Each line containing the string "will" should be copied out of the entries.

(Excerpts from a dataset)
- - - -

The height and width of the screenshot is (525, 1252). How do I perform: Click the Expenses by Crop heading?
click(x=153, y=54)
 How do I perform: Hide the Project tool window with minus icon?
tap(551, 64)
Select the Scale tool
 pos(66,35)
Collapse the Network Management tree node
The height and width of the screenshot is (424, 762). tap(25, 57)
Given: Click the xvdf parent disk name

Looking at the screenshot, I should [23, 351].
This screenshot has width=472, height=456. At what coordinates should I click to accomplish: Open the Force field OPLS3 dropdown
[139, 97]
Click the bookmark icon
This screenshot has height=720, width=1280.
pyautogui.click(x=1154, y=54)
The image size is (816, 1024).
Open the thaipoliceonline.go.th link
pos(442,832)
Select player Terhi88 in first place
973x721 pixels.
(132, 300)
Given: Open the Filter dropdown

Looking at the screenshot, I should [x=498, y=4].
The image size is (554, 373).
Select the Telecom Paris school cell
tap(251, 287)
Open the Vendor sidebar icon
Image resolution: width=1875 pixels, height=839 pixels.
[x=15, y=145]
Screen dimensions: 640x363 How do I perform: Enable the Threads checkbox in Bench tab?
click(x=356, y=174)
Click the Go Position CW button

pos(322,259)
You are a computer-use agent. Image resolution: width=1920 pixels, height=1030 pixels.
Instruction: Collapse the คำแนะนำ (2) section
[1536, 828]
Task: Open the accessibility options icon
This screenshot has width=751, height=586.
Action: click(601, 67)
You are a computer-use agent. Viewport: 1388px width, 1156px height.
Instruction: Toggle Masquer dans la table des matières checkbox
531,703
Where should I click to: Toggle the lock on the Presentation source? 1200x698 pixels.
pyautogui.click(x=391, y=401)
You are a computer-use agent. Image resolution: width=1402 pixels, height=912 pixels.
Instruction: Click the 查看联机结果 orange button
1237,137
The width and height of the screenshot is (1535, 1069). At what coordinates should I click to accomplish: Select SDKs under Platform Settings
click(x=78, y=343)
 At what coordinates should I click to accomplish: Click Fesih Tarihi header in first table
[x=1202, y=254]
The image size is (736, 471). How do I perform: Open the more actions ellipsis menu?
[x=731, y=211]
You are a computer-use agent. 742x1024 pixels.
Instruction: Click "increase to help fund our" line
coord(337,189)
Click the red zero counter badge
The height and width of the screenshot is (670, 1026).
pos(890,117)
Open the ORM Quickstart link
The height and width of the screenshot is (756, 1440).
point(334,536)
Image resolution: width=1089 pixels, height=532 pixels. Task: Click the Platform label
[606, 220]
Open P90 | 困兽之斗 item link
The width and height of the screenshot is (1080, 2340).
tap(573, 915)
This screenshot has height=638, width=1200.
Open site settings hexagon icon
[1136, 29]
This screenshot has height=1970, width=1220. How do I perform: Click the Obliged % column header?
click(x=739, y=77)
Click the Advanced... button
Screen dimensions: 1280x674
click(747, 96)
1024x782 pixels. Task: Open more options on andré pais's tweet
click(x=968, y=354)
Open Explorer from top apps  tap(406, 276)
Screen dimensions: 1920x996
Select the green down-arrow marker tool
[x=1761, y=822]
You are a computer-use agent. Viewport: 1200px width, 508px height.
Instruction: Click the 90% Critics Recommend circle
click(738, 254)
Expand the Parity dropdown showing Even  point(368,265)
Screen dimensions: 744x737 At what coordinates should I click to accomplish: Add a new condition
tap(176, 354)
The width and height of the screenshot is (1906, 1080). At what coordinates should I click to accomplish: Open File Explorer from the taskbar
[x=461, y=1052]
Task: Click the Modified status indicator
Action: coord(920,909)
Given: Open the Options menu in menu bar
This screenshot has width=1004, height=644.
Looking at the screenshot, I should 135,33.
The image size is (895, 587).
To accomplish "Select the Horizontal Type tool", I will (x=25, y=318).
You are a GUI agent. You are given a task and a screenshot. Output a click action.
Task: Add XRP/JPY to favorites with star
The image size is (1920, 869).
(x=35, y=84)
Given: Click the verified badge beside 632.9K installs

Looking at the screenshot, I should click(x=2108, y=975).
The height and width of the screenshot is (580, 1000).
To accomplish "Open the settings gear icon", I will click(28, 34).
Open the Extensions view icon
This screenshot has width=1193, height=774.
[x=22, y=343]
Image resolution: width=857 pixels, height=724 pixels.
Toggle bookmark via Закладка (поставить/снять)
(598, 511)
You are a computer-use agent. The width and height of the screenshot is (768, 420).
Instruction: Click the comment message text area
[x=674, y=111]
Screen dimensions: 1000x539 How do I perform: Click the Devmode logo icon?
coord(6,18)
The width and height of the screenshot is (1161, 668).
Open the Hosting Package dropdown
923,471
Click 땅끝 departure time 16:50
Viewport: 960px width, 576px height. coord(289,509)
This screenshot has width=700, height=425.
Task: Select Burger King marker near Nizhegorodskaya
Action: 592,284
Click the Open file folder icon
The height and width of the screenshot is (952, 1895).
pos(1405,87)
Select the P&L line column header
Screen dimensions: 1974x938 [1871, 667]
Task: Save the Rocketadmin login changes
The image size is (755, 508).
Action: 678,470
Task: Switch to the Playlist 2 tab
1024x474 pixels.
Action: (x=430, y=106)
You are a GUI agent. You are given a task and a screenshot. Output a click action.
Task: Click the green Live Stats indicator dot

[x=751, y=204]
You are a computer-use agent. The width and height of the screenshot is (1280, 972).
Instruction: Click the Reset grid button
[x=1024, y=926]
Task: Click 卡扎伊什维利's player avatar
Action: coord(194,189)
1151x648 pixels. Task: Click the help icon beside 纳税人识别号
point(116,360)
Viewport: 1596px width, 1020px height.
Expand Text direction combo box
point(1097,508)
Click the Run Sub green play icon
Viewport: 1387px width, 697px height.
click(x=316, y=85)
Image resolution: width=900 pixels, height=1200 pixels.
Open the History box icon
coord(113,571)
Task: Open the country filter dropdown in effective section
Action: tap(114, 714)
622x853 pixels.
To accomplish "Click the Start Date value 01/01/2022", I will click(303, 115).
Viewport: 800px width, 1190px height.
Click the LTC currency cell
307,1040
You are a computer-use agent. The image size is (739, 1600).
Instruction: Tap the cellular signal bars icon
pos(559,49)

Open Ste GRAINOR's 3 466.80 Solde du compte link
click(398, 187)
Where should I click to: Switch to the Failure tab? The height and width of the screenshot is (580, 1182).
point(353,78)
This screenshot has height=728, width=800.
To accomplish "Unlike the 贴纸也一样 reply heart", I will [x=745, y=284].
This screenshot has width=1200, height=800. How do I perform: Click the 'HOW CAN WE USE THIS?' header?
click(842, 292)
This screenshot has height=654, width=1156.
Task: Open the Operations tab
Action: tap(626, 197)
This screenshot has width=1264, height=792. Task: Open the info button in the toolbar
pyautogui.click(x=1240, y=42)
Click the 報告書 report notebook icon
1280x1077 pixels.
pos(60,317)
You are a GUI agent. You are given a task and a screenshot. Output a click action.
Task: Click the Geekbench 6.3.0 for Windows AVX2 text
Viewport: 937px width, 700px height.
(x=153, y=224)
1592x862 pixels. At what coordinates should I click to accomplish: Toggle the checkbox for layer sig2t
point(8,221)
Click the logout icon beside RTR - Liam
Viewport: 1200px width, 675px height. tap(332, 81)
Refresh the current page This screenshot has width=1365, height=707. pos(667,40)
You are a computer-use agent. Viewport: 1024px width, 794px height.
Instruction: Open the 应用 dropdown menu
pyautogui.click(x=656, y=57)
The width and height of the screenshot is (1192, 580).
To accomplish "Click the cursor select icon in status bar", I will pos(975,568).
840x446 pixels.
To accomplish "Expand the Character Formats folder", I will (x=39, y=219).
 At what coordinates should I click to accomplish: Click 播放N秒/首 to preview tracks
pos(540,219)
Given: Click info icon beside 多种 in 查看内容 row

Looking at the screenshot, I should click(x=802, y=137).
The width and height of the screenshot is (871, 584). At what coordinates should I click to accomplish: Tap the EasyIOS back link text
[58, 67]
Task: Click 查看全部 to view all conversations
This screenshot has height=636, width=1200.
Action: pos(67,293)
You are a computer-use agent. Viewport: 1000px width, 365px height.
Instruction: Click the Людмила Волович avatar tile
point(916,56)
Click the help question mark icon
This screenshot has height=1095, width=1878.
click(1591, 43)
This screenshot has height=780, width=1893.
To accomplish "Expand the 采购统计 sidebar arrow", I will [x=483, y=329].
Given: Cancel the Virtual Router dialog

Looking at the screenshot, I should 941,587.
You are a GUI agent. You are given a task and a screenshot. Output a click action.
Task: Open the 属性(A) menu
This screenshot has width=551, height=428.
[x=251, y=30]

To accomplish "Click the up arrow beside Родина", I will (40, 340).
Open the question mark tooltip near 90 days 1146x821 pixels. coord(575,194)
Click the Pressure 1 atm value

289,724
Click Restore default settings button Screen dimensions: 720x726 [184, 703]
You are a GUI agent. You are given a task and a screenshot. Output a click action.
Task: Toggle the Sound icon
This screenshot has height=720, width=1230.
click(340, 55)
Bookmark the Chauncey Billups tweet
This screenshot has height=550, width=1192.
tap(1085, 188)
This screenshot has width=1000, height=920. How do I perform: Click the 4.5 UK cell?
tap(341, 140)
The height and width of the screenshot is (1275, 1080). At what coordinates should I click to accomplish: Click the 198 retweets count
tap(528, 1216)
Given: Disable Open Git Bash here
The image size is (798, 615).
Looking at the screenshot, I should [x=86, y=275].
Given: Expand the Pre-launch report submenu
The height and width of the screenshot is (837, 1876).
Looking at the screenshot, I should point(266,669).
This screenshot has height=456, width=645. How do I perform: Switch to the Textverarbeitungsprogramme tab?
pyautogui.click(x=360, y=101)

- - - -

### Worked solution
To accomplish "Select the Horizontal Type tool", I will (x=25, y=318).
To accomplish "Open the settings gear icon", I will click(28, 34).
To accomplish "Click the Start Date value 01/01/2022", I will click(303, 115).
To accomplish "Unlike the 贴纸也一样 reply heart", I will [x=745, y=284].
To accomplish "Click the cursor select icon in status bar", I will pos(975,568).
To accomplish "Expand the Character Formats folder", I will (x=39, y=219).
To accomplish "Expand the 采购统计 sidebar arrow", I will [x=483, y=329].
To accomplish "Click the up arrow beside Родина", I will (40, 340).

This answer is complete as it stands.